Anyone reading local and national headlines the past couple weeks would arrive at the conclusion that kids, and black kids in particular, have lost their minds and are threatening to shred the very fabric of the American social order.
On the national scene, news of a so-called knockout game where teenagers go around attacking innocent strangers started out on conservative websites but has since been picked up by mainstream news outlets like CNN and USA Today. Despite the media hype, the New York Times recently reported of the so-called knockout game trend: "Police officials in several cities where such attacks have been reported said that the 'game' amounted to little more than an urban myth, and that the attacks in question might be nothing more than the sort of random assaults that have always occurred."
Closer to home, a spate of fights at Murrah High School spurred the same sort of overblown hysteria. News of a few recurring fights between the same groups of kids, some of whom unwisely created dedicated social-media accounts to enshrine and promote the skirmishes and rumors of more serious acts of violence to come, got picked up by local media outlets.
Things appeared to snowball from there as the kids, who now had the attention of the press, started ratcheting up their online antics, which fueled more media reports—including The Clarion-Ledger irresponsibly publishing videos of children fighting on its website—and, understandably, prompted parents to rush to the school to take their children out of school.
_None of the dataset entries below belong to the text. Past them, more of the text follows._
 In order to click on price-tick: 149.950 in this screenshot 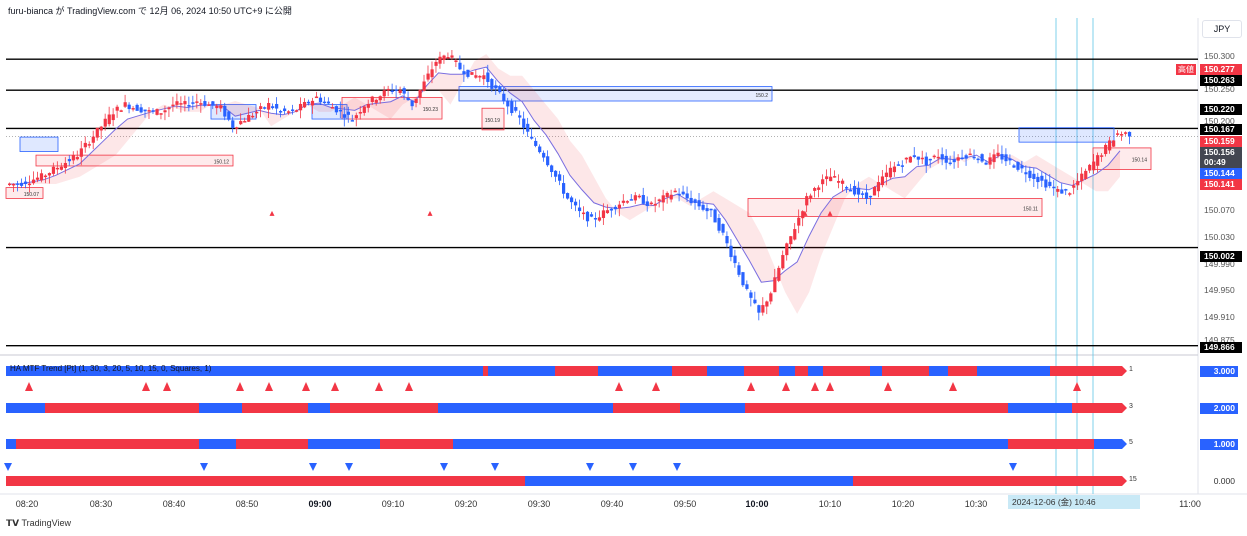, I will do `click(1220, 290)`.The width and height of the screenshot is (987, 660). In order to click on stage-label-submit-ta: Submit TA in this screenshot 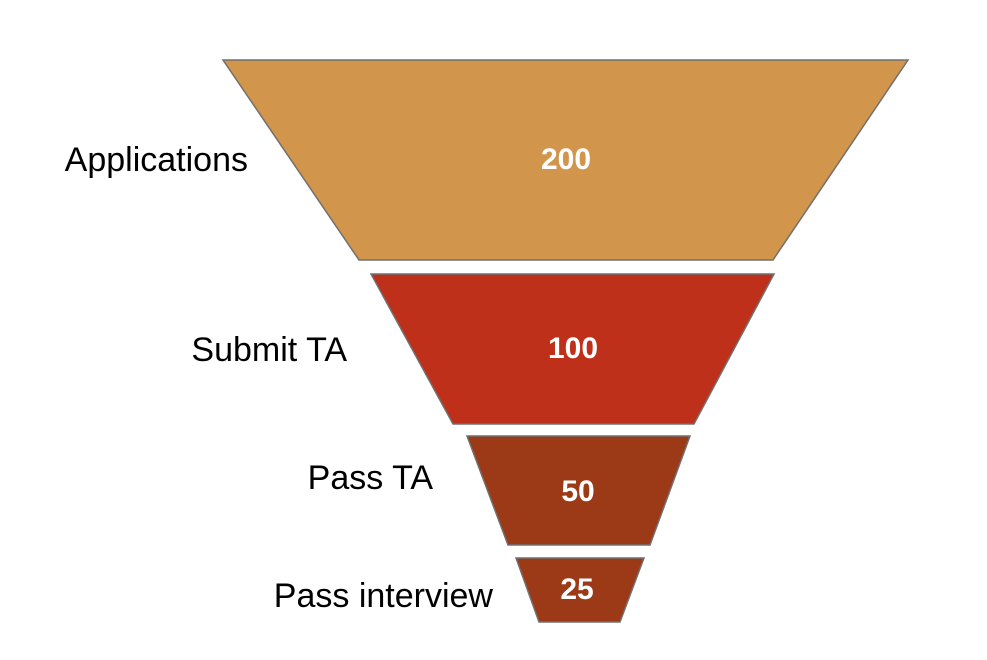, I will do `click(269, 350)`.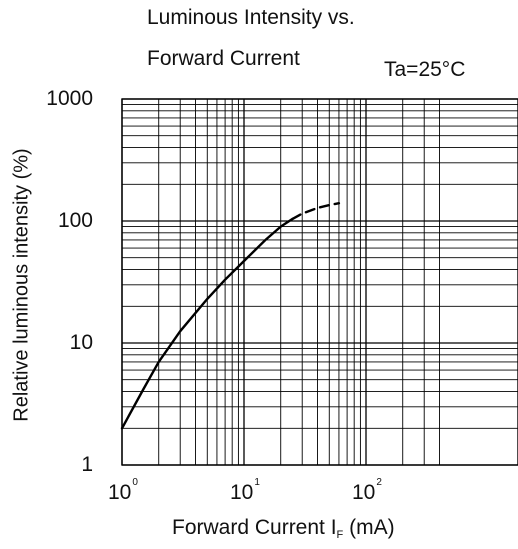 The width and height of the screenshot is (518, 549). Describe the element at coordinates (81, 342) in the screenshot. I see `y-tick-label: 10` at that location.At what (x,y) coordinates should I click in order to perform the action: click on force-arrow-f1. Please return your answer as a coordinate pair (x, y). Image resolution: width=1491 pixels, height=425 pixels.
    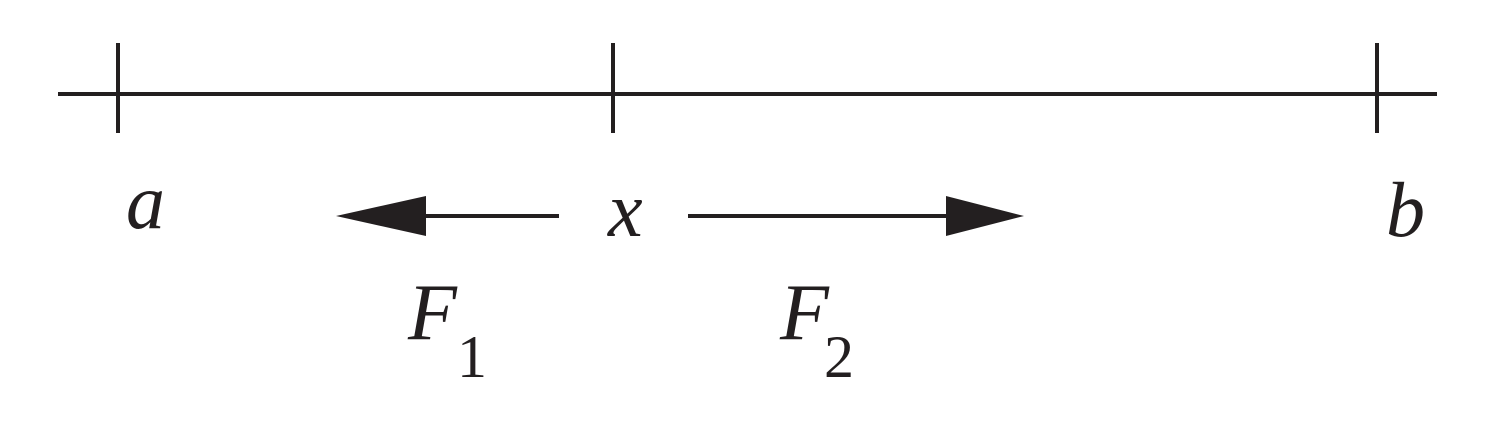
    Looking at the image, I should click on (448, 216).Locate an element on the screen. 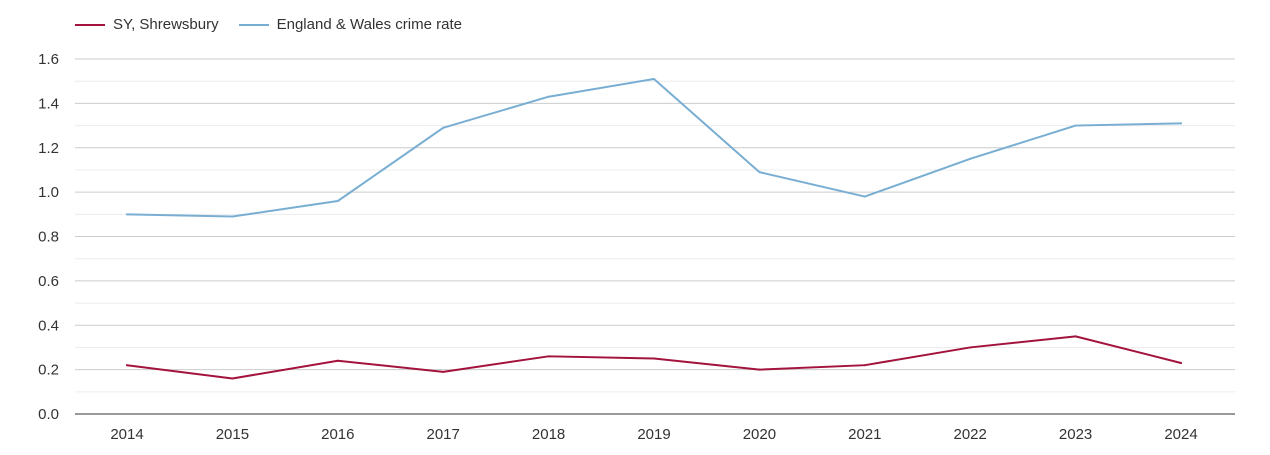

These are serious events that should provoke community conversation, but too much of the discussion in the aftermath of the Murrah fights has consisted of worn-out tropes about today's generation of youths lacking the moral character of generations past—to say nothing of today's too-anxious-to-coddle parents, the theory goes.
These stories we tell ourselves simply don't hold water. All the way back in 1922, a 14-year-old student named George Cisney died from the result of a fight at Erasmus Hall High School in Brooklyn, N.Y. That deadly fight was preceded by another fight between two classmates, The New York Times reported at the time.
Two students were shot after a fight at Manhattan high school in 1971. And nationwide, news stories about school brawls by kids of all races were common in the 1980s, '90s and through today.
It's high time we admit that there is nothing wrong with kids today. But there is something very wrong with insisting that there is.